Statalist


[Date Prev][Date Next][Thread Prev][Thread Next][Date index][Thread index]

Re: st: RE: Help with data management


From   "Katia Bobulova" <katia.bobulova@googlemail.com>
To   statalist@hsphsun2.harvard.edu
Subject   Re: st: RE: Help with data management
Date   Tue, 15 Jul 2008 17:23:43 +0100

Dear Nick,

thank you very much for your reply.
I tried to curry out your instructions, however I have still some
problems with question 1 and 2:

1)I have the time in this format: 63000 and i want to construct a
"timedate" variable, which contains both the data and the time.

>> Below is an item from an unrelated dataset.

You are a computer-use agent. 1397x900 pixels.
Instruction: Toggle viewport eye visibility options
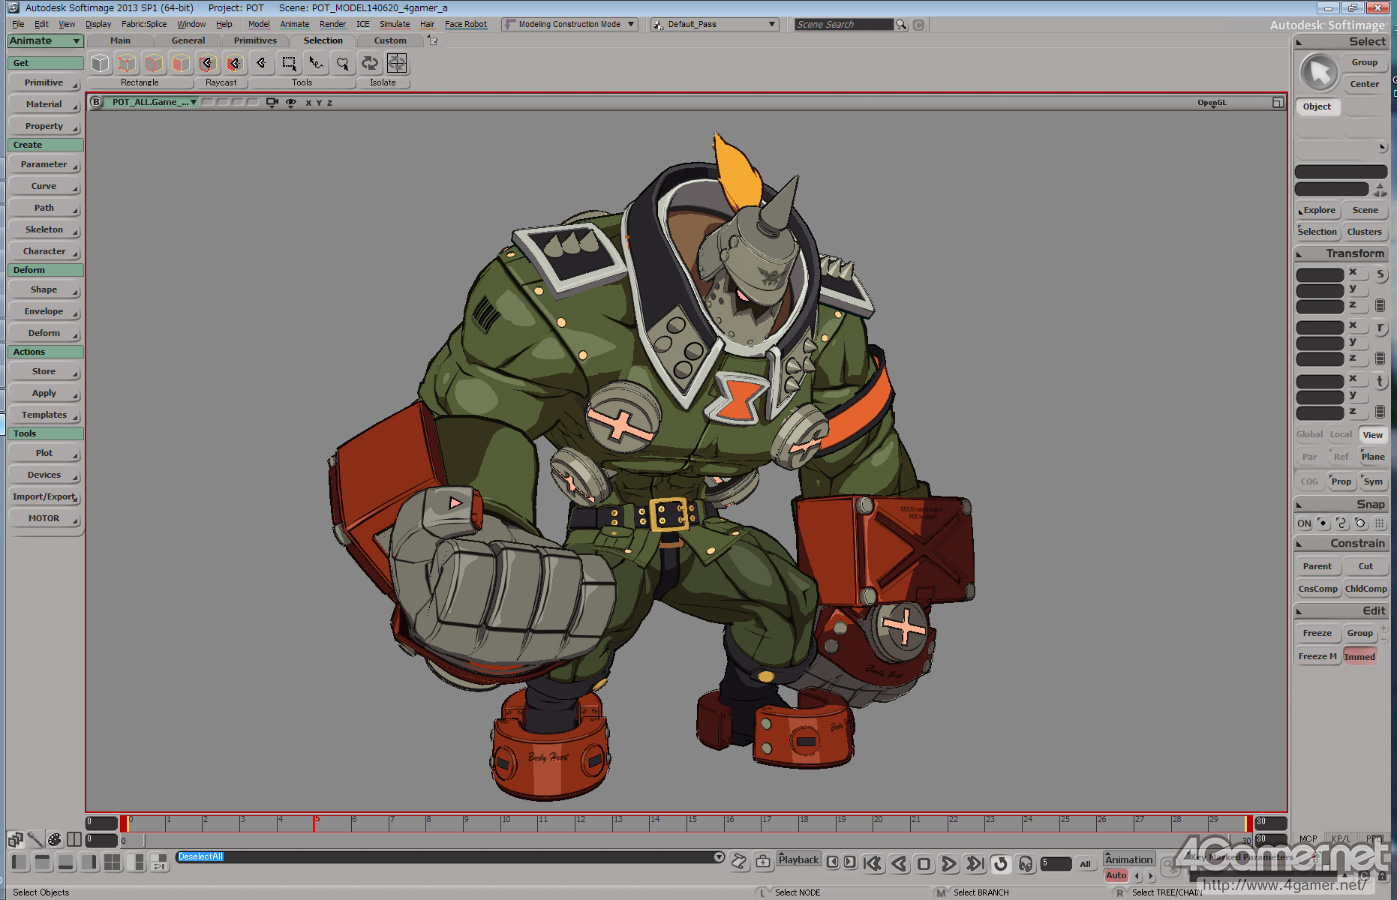(291, 102)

You told me that hms works only with egen, so I tired to do this:

g hours=int(time/10000)
g minutes=int((time-hours*10000)/100)
g seconds=int(time-hours*10000-minutes*100)
egen newtime=hms(hours, minutes, seconds)
format newtime%tc

But it doesn't work and the solution that you suggested me (i.e. gen
long time_in_sec = 3600 * hours + 60 * minutes + seconds) is not
appropriate because it changes time in seconds.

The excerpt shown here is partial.